A ministra dos Esportes de Israel, Miri Regev, também usou o evento para pedir o “fim de discriminação” contra atletas israelenses e, apesar de elogiar o COI, insistiu que um minuto de silêncio precisa ser estabelecido em todas as cerimônias de abertura dos Jogos.
A situação levou até mesmo o chanceler José Serra a reagir. Segundo ele, os incidentes contra atletas israelenses no Rio são “deploráveis”. Falando em nome do presidente em exercício Michel Temer, o chanceler denunciou o terrorismo, atacou o fanatismo e alertou que o COI foi “omisso” por muitos anos. Mas deixou clara a posição política brasileira de aceitar as fronteiras do Estado Palestino. “Somos um país que constrói pontes”, disse, defendendo a paz em Israel, mas também nos países vizinhos.
Mark Adams, porta-voz do COI, confirmou que um processo no Comitê de Ética foi aberto contra o judoca para avaliar o caso. “Isso é inaceitável. Não existe desculpa para tal ato”, insistiu. Ele também deixou claro que não aceitará comentários antissemitas durante o evento.
Mas esse não foi o único caso envolvendo a delegação de Israel. No caminho para a cerimônia de abertura, na sexta-feira, um ônibus que levaria os atletas registrou um incidente entre libaneses e israelenses. O grupo de Beirute teria impedido a entrada dos atletas de Israel no mesmo veículo. Israel, por sua vez, havia bloqueado o envio de uniformes da delegação da Palestina que viajou ao Rio de Janeiro.
Barreiras culturais e políticas também foram constatadas no Rio. No judô, o sorteio para as competições colocou, na primeira rodada, uma disputa entre Arábia Saudita e Israel. A judoca saudita anunciou que tinha quebrado a mão e não lutou, levantando suspeitas de que o motivo tenha sido político.
No início da semana, o governo da Sérvia anunciou que estava recomendando a seus atletas que não subissem a um pódio se, entre os medalhistas, estivesse um atleta do Kosovo. O COI reconheceu o Kosovo. Mas Belgrado continua uma campanha mundial para impedir que o novo país e sua ex-província ganhe reconhecimento.
Outro protesto foi dos países da francofonia, que se queixaram que a língua francesa não está exposta de forma suficiente no Parque Olímpico. O COI tem em suas regras a exigência do uso do francês, inclusive nos cartazes com direção.

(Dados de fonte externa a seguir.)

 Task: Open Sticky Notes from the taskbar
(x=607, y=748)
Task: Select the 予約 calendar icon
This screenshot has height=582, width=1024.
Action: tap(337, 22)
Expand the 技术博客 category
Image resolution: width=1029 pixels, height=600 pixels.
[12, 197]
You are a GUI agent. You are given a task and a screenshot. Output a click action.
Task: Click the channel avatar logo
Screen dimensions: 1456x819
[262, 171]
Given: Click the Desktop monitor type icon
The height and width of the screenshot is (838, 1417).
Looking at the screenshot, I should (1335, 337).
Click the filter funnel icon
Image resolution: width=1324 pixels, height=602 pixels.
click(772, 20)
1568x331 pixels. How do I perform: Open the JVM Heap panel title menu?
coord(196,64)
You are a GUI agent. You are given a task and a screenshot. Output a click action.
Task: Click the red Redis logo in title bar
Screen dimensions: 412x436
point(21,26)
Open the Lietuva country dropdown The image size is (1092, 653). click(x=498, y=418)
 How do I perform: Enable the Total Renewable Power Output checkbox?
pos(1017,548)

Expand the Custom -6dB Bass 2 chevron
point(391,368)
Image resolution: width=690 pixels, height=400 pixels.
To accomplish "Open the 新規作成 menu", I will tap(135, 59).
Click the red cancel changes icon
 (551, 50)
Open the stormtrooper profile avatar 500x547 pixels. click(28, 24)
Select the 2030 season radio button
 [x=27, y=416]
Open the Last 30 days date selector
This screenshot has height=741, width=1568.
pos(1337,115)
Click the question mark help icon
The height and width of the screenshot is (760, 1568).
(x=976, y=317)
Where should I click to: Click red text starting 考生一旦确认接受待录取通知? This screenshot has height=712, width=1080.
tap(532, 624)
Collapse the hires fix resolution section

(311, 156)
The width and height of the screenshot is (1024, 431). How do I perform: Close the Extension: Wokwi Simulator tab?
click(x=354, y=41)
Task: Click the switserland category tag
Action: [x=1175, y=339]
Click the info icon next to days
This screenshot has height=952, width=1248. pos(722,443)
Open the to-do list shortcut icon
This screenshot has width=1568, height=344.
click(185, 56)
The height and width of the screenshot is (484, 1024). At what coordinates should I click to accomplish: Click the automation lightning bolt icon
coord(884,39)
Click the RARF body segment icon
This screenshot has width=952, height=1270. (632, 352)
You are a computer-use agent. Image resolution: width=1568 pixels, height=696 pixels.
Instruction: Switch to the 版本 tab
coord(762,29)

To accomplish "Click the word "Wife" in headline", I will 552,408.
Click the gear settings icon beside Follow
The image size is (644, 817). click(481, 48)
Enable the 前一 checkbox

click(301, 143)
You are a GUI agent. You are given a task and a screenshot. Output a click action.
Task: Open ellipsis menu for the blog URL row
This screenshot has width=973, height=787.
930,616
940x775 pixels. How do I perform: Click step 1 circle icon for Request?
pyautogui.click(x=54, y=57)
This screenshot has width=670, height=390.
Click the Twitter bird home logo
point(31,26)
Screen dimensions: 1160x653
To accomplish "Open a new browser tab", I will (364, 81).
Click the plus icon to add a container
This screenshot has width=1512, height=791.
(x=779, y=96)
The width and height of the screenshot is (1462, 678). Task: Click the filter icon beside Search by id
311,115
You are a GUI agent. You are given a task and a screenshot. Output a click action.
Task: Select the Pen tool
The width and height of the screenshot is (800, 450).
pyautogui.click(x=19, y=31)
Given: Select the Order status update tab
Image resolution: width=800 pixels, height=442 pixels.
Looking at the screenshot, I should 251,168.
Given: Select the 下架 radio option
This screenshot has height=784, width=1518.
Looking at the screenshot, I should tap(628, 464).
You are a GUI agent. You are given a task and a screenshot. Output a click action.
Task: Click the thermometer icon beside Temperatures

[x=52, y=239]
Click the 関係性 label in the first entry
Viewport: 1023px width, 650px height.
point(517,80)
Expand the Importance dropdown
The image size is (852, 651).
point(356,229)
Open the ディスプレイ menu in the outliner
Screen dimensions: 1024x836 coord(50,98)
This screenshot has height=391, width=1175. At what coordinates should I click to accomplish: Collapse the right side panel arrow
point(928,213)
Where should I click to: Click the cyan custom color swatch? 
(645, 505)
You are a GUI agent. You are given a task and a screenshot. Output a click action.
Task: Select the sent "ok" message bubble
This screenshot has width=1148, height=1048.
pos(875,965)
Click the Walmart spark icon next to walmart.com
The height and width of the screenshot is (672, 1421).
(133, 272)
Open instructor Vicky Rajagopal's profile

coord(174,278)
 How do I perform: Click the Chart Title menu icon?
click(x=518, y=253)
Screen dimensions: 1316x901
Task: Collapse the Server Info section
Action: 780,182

Mark Adams, porta-voz do COI, indicou que o evento precisa se adaptar aos mercados onde ocorre. Mas, diplomaticamente, apontou que o francês “é muito importante”.
Quem também protestou foi a China. Desta vez, o motivo era sua bandeira. O símbolo nacional usado no evento no Rio não era a oficial, ainda que a diferença seja imperceptível para um estrangeiro.
O Comitê Rio-2016 explicou que a bandeira usada havia sido aprovada por diplomatas chineses no Brasil. Mas Pequim não ficou satisfeita com a resposta e exigiu uma mudança. A empresa brasileira foi obrigada a acelerar uma nova produção.
Não faltaram ainda os ataques de atletas a outros governos. O nadador australiano, Mack Horton provocou a China ao alegar que um de seus rivais, Sun Yang, estaria dopado e seria ajudado pelo seu país. Entre os atletas, o clima foi o da volta de um tom de Guerra Fria, com acusações do Ocidente sobre práticas de doping de Rússia e China.